I am not a klutzy writer, I do well. Even though others can write rings around me, I must concentrate on the positive in my life and not dwell on the negative. The negative, “or dark side,” can quickly envelop the id and predominate. We have to learn and practice being positive every moment of our lives. Being positive is much more fun than being negative. Funk rules the negative person.

Whose Nest Egg Counts?

Grumpa Joe Looks at FlowerWhile walking this morning it occurred to me that I spent a large part of my life away from my wife and family to earn a living. As many of us do, I spent more time than was necessary at work. I did earn and form a “nest egg.” My dream was to spend the autumn years of life with my lovely wife in play. We spoke of what we would do, we often expressed our dreams of what it would be like. We talked about living in the desert away from harsh winters.

Last night Peggy and I had dinner and conversation with the Ryans. Our time together was marvelous. We met at Villa Rosa in Frankfort. This little place, tucked into a strip mall, in the historic section is quiet. We can hear ourselves talk and think there. In addition, the food is great.  It was over a year since we had dinner with the Ryans, and we had a lot to catch up on. Our last dinner was in the Phoenix area in 2007. 

I walked along the trail listening to the birds and talking to Barb. While I spent all my time building the “nest egg” at the expense of missing time with her, she spent time developing friends. She had to do somethiing to fill the many hours that I was gone, she joined clubs in the neighborhood. She sang in the choir at church. She cultivated relationships. Barb always made sure that I met her new friends and I became a member of her circle. The Ryans are one of the couples I met through her activity in the garden club.

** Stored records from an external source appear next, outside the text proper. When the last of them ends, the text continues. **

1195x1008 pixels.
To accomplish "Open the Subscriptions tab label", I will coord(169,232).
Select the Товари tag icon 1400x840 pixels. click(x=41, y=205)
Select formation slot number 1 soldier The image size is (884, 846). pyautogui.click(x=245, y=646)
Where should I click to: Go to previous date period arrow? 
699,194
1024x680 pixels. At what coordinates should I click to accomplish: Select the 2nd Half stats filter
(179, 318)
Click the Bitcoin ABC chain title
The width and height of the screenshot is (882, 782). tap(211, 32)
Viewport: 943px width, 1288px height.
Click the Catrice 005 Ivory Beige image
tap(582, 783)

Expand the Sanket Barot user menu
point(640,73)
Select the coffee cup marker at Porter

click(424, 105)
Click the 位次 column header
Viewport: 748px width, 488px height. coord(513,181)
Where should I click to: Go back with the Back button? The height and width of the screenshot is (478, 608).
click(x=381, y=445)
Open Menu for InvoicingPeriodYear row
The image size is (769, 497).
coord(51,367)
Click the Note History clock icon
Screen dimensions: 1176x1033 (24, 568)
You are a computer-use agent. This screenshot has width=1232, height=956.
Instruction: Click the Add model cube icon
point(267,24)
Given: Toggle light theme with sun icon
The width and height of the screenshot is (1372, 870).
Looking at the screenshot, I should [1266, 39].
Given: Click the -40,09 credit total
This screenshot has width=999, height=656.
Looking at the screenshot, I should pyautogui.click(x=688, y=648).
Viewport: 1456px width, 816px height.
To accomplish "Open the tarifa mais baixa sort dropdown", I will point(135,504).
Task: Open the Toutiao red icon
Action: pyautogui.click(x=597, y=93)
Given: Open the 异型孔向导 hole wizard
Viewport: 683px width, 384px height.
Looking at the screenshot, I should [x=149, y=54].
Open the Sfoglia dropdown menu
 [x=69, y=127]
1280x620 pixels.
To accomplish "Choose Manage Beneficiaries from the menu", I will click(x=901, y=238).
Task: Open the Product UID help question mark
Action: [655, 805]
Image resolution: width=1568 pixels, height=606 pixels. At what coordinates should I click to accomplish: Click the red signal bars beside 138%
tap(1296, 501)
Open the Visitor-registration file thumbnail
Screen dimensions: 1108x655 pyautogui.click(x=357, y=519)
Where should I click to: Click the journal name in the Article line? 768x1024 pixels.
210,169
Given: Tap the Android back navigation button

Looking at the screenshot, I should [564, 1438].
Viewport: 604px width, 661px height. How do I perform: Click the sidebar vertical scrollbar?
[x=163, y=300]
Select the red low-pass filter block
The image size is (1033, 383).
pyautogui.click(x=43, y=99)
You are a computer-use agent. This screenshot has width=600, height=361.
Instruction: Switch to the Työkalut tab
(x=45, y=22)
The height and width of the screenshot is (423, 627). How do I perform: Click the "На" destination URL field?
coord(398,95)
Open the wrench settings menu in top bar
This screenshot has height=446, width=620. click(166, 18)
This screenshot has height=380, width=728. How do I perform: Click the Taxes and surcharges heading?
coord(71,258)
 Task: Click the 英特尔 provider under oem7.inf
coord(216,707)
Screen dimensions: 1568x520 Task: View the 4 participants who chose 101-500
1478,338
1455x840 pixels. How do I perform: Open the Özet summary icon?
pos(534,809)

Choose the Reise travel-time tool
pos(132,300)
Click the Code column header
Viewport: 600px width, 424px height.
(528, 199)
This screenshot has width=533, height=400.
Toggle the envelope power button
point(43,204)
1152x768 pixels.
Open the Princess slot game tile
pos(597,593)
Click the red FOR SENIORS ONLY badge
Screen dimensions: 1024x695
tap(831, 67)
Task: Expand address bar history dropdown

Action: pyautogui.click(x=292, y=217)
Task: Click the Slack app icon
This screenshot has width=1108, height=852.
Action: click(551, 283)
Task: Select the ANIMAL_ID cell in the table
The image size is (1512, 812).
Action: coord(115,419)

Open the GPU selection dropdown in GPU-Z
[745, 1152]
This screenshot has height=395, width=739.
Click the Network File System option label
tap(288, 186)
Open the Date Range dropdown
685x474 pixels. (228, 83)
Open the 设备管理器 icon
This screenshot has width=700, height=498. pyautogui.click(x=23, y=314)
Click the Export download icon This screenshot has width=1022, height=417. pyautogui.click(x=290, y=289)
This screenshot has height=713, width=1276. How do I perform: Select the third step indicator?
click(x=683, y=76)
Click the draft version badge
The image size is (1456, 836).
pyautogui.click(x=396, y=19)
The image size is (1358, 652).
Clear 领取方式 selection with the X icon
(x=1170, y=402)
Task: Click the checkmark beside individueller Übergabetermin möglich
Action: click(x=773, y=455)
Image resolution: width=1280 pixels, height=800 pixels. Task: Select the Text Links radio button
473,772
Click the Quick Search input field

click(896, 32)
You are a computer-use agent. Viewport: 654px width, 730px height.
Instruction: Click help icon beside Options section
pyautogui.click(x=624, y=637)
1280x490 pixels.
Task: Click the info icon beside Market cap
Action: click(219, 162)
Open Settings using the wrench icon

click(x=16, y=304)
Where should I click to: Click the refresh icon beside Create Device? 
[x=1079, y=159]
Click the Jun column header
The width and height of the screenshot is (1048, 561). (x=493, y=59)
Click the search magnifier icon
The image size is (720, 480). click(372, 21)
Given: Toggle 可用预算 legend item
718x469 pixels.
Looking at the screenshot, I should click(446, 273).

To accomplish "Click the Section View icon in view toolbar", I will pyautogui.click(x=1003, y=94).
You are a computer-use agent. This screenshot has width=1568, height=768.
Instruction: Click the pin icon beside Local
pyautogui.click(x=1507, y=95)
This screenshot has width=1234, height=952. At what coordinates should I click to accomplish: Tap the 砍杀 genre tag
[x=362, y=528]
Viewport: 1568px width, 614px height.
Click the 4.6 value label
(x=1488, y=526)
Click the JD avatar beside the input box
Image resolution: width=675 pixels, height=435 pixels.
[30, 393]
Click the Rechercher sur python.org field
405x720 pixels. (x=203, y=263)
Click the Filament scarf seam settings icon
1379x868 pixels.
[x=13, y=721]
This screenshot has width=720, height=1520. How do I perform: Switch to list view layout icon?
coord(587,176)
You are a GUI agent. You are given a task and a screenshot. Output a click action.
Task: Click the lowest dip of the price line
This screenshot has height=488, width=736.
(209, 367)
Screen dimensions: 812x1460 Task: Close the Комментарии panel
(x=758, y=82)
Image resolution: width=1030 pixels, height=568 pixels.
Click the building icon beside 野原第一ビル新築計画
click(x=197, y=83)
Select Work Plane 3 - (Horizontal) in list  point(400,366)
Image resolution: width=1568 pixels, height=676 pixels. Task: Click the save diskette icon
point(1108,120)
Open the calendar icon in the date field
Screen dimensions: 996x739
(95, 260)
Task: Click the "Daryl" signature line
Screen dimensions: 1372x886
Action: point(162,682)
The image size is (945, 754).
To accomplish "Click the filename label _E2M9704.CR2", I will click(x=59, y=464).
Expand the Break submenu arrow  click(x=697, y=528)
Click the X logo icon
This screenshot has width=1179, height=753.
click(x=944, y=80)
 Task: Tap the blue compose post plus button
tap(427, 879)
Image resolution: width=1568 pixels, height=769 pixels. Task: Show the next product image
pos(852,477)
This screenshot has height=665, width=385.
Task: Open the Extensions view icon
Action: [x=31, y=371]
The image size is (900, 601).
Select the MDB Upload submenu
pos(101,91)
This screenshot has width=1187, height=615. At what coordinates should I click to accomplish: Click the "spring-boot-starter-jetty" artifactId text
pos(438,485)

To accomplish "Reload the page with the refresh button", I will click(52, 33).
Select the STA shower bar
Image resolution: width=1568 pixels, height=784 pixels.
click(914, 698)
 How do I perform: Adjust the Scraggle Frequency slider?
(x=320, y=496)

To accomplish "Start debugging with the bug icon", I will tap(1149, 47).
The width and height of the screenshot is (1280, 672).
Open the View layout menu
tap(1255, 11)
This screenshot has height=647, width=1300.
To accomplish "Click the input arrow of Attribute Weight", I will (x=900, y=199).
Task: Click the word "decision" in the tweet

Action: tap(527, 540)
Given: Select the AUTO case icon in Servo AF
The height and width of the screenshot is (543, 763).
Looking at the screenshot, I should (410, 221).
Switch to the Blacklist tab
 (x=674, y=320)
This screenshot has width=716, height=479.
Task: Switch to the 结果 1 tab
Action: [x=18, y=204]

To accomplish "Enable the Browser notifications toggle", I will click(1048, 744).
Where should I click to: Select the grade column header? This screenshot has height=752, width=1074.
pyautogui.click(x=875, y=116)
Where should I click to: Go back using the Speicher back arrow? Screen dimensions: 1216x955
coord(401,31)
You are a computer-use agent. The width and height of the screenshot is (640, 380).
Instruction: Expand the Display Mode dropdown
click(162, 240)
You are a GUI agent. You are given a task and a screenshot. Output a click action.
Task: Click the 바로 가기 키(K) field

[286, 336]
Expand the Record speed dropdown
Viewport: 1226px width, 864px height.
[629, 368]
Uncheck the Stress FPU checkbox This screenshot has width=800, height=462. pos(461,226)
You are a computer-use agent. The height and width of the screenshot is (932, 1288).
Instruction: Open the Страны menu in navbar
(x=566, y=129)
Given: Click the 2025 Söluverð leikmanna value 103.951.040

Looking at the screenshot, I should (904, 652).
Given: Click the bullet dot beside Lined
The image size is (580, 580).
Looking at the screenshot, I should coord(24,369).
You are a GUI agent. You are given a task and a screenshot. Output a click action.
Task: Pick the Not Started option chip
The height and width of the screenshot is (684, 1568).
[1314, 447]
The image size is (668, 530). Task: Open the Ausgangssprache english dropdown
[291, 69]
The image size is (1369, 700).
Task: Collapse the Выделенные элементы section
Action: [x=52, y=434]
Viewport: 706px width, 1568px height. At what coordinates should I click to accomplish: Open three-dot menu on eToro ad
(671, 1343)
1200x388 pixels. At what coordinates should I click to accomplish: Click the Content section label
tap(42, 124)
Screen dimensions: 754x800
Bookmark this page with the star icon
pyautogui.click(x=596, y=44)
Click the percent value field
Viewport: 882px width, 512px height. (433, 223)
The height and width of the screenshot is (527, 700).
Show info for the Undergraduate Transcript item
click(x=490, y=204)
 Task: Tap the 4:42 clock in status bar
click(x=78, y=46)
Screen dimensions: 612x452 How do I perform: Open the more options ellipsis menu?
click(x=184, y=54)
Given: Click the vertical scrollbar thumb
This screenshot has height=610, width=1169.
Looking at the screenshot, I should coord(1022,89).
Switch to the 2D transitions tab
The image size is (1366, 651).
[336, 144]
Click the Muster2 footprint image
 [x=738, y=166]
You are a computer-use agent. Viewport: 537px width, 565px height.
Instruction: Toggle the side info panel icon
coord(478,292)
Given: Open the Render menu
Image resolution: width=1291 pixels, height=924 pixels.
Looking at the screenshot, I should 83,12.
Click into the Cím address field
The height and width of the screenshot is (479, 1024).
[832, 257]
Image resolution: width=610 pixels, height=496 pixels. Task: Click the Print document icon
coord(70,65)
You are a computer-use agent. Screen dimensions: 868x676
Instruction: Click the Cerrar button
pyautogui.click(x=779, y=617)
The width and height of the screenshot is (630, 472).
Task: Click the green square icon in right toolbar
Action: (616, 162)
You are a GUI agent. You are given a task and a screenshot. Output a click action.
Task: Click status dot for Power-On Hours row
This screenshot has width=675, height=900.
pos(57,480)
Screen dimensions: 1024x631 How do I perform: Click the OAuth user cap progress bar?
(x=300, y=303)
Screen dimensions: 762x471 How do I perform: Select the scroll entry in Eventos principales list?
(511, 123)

Since Barb died, it is her nest egg that I live on.  It was the time she spent developing relationships like the one we had with the Ryans, that has saved me from major despair. It is all of the people who she cultivated  as friends from the choir, the garden club, and the bowling league that have become my friends. They are the ones who have been my comfort.

Barbara never enjoyed any of the fruits of my nest egg, the one I spent so many hours away from her to build. All of her life she gave me love, and continues to show me her love with the payout from her nest egg.